3) **Why this matters:**  
   - Provides a **fast, interpretable baseline** for sentiment analysis.  
   - Often surprisingly competitive despite its simplicity.  

4) **Result:**  
   - `nb_bow_accuracy`: a numeric score (e.g., ~82–83%) representing classification accuracy on the test set using Naive Bayes + BoW features.  

In [43]:
# Classicial ML - 2 (NB with TF-IDF)
nb_tfidf = MultinomialNB()
nb_tfidf.fit(X_train_tfidf, y_train)
nb_tfidf_pred = nb_tfidf.predict(X_test_tfidf)
nb_tfidf_accuracy = accuracy_score(y_test, nb_tfidf_pred)

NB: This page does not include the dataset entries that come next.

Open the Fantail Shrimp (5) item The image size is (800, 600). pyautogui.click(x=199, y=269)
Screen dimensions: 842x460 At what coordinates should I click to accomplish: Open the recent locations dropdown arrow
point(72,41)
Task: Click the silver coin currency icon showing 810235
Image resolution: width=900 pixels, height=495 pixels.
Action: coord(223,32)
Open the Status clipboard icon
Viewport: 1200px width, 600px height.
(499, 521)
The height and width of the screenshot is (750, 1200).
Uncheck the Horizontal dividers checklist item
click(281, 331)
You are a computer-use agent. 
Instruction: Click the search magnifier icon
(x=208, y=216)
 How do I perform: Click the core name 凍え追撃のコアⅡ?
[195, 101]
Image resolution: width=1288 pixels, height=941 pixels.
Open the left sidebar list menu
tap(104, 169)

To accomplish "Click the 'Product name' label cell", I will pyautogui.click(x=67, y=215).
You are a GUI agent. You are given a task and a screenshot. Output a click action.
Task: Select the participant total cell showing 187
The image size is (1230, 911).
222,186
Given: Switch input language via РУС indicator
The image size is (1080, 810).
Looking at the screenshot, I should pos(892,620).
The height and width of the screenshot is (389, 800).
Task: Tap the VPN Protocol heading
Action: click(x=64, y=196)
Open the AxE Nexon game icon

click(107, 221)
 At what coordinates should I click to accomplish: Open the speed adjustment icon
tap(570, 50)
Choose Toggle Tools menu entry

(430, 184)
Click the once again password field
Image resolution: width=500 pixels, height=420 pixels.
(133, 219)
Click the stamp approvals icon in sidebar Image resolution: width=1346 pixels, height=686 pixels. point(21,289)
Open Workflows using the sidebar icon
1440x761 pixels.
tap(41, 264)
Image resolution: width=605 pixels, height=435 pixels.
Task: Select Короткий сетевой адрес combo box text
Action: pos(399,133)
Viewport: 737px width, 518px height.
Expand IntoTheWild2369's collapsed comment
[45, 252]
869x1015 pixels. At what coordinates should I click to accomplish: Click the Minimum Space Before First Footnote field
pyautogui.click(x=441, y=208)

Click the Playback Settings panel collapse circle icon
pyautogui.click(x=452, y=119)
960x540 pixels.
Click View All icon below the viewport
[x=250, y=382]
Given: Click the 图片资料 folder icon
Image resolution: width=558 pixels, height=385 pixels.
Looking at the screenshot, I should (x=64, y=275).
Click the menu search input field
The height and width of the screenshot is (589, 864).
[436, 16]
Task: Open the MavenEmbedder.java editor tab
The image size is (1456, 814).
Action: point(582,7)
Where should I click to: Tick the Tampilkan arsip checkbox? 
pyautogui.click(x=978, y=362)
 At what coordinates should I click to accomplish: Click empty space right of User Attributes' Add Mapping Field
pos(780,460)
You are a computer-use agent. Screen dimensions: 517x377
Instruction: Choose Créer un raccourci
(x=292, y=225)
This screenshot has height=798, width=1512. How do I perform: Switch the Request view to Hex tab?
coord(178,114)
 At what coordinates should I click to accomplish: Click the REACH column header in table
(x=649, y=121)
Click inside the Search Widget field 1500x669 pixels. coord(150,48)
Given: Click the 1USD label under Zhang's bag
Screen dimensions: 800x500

### Classical ML — Naive Bayes with TF-IDF

Explanation:
1) **Model choice:**  
   - Naive Bayes is also effective with **TF-IDF features**, which emphasize informative words while down-weighting common ones.  
   - Works well for high-dimensional sparse text data.  

2) **Code breakdown:**  
   - `nb_tfidf = MultinomialNB()` initializes the classifier.  
   - `.fit(X_train_tfidf, y_train)` trains it on TF-IDF features from training reviews.  
   - `.predict(X_test_tfidf)` predicts sentiment for test reviews.  
   - `accuracy_score(y_test, nb_tfidf_pred)` computes the test accuracy.  

3) **Why this matters:**  
   - Comparing Naive Bayes on **BoW vs. TF-IDF** shows the effect of weighting terms by informativeness.  
   - Typically, TF-IDF improves performance slightly over plain counts.  

4) **Result:**  
   - `nb_tfidf_accuracy`: accuracy score for Naive Bayes trained on TF-IDF features (often slightly higher than BoW).  

In [44]:
# Classicial ML - 3 (RF with BoW)
rf_bow = RandomForestClassifier(n_estimators=100, random_state=42)
rf_bow.fit(X_train_bow, y_train)
rf_bow_pred = rf_bow.predict(X_test_bow)
rf_bow_accuracy = accuracy_score(y_test, rf_bow_pred)

### Classical ML — Random Forest with Bag of Words

Explanation:
1) **Model choice:**  
   - `RandomForestClassifier` is an ensemble method that builds multiple decision trees and averages their predictions.  
   - It can capture **non-linear relationships** in text features, unlike Naive Bayes which assumes independence.  

2) **Code breakdown:**  
   - `RandomForestClassifier(n_estimators=100, random_state=42)`  
     - `n_estimators=100`: builds 100 decision trees for stable predictions.  
     - `random_state=42`: ensures reproducibility of results.  
   - `.fit(X_train_bow, y_train)` trains the model on BoW features.  
   - `.predict(X_test_bow)` predicts labels for the test data.  
   - `accuracy_score(y_test, rf_bow_pred)` computes accuracy on test predictions.  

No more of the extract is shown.